Tabii ortamın böyle olmasının nedeni; UNESCO tarafından Dünya Miras Listesinde Antik Dünyanın yedi harikasından biri olarak belirlenen Piramitlerin bulunduğu bölgede hiçbir yeni inşaat yapımı, tadilatı ve ya yıkımına müsaade edilmediği yani sit alan olarak kabul edildiği için bölgenin var olan şekliyle muhafaza edilmiş olmasından kaynaklandığını öğreniyorduk.

Bu düşüncelerle ulaştığımız adını Başkent Kahire’nin semti olan GİZE’den alan bazı yerlerde adı GİZA diye de geçen Meşhur GİZA Piramitleri'ne ulaştık. Giza Piramtleri'nin çevresi çok yüksek olmayan taş duvarlarla çevrilmiş bir arazinin için de bir alanda yer alıyordu.

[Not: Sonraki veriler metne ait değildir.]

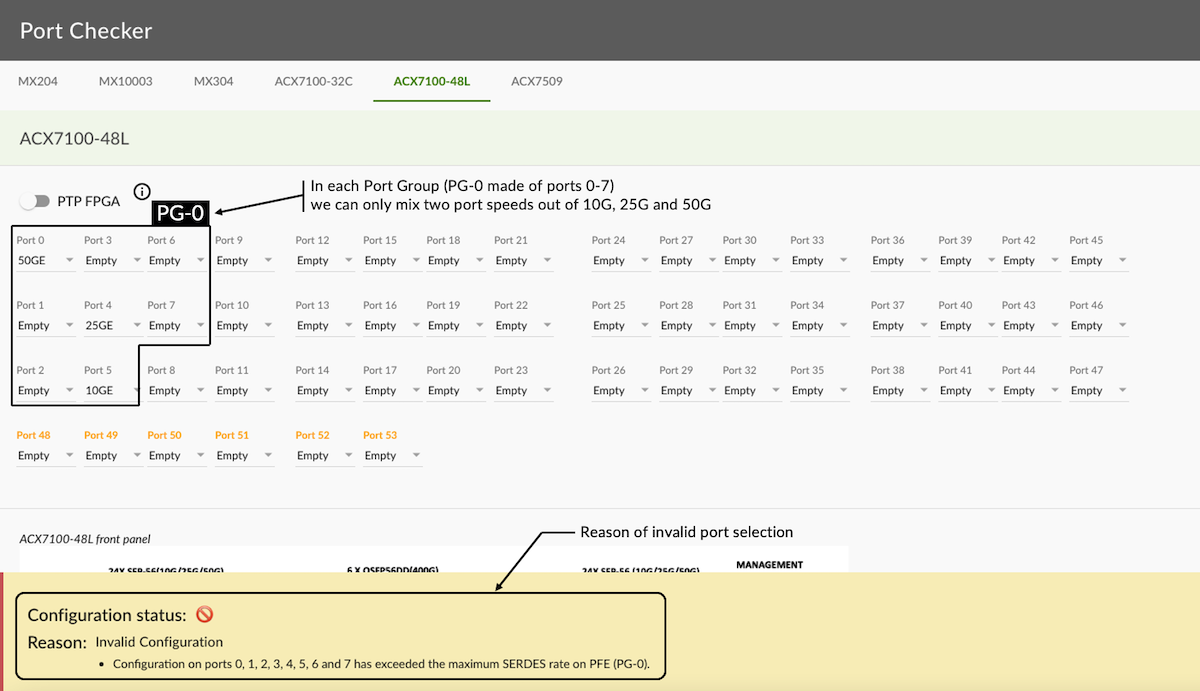Expand the Port 53 speed dropdown
This screenshot has height=691, width=1200.
[x=392, y=456]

Biz içeri girebilmek için giriş kısmında birçok kişinin çalıştığı bilet gişelerinden biletimizi aldık. Çok turist olmasına rağmen işler hızlı ilerliyor. Çünkü turlarla gelenlerin operatörleri biletlerini aldıkları için kuyruk oluşmuyor. Biz kendi imkânlarımızla burada bulunduğumuz için gişe memuruyla da tabi biz muhatap olduk. Türkiye'de öğrenci olmamdan dolayı aldığım müze ve ören yerlerinde geçerli uluslararası kimlik kartımı gösterdiğimde direkt bana yaşım soruldu. (En sevmediğim soru) çünkü otuz beş yaş üstü öğrencileri öğrenci olarak kabul etmiyorlar maalesef. Oysa kabul edilmiş olsaydı yarı yarıya indirimli giriş sağlayacaktım. Bu arada girişlerde hiçbir şekilde nakit te kabul etmiyorlar illa ki kredi kartı. Gidecek arkadaşlara bunu da bilgi olarak aktarmış olayım.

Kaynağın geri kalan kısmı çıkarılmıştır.